The problem of Asiatic Turkey, like the problem of Thrace and Macedonia, is simply that none of the component races can be trusted to govern the rest, and that all are so inextricably intermingled that it is impossible to parcel them out into distinct homogeneous States. We must own some[{12}] sympathy with the Turks, the old conquering race, who once fully vindicated their hegemony. But their day is now past: their natural force abated. And though they still hold the tiller (thanks to the dissensions among their crew) they have no longer the strength to keep the ship under control. Their empire is too great for their shrunken numbers to govern, and they find themselves choked by the subject races with whom they have failed to assimilate.
On the third day after leaving Aleppo we reached the banks of the Euphrates; here a broad and rapid river, divided into three or four channels by a string of flat sandy islets. The right bank, from which we descended, is formed by a range of chalky hills breaking off into cliffs here and there; but the left bank is lower and flatter with an edging of conglomerate rock; and under each bank is a wide foreshore of greyish sand, which is of course all covered whenever the river is high. Its waters must have been singularly shrunken when Xenophon forded it at Thapsacus, a hundred miles lower down, and found it no more than breast deep; for here it is quite unfordable and can only be crossed by ferries.
The ferry boats are big spoon-shaped craft with low square bows and high pointed sterns. They are built of very rough planking, which looks as if it could not possibly be watertight, and some very vigorous caulking must have been employed to attain that end. They are steered by a huge flimsy paddle, formed of two or three poles roughly lashed together and pivoted upon the stern post; and what motive power is required is supplied by an iron-shod punt-pole. A crew of two men, one to steer and one to punt, work these unwieldy arks from a small half-deck at the stern.

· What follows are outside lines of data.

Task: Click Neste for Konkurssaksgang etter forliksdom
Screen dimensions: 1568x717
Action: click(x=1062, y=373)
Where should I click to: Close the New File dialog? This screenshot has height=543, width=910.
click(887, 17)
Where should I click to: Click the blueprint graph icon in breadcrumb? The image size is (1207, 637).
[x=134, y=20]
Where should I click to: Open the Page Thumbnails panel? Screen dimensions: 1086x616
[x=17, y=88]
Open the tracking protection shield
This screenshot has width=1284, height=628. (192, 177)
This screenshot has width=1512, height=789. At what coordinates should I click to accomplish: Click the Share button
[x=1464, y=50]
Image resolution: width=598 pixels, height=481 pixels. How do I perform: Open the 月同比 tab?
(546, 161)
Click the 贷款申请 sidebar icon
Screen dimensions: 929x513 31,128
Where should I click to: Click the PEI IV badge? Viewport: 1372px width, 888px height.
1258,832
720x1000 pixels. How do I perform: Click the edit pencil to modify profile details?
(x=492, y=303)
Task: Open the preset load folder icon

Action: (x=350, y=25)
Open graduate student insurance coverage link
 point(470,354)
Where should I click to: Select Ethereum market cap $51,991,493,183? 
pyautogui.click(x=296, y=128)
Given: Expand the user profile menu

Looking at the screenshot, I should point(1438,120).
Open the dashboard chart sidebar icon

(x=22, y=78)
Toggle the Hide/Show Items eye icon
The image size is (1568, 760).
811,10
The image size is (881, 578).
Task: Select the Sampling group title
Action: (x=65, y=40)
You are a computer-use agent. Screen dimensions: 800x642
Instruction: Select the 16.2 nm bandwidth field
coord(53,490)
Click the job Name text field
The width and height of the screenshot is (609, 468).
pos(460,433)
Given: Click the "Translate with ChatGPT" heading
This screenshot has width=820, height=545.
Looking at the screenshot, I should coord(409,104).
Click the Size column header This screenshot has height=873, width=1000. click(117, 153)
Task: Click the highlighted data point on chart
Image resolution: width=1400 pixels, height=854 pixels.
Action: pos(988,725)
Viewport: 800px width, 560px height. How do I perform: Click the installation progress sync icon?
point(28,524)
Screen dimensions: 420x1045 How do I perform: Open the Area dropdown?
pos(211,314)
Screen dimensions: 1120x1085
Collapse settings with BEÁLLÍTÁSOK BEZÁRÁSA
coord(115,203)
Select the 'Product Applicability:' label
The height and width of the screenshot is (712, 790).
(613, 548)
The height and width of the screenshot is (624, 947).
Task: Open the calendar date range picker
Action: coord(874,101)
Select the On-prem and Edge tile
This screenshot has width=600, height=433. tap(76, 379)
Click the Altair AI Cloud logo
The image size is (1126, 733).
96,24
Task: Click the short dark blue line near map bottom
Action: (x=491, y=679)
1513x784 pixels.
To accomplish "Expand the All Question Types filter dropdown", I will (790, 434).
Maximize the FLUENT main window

Our carriage was backed into one of the boats over the bows, to the accompaniment of an infinity of yelling, and sundry mules and camels were disposed as packing round the sides. Then away we drifted, broadside on, down the rapid stream; wriggled into a back eddy under the lee of one of the islands; and eventually stranded safely about half a mile down upon the further shore. The boats had to[{13}] be towed up stream a mile or more before they were able to recross; and we were lucky to have found them on the right bank, for the process of getting them over might well have meant an hour’s delay.
The point where we crossed the river is unmarked by any village, but a considerable town named Birijik lies about thirty miles up stream.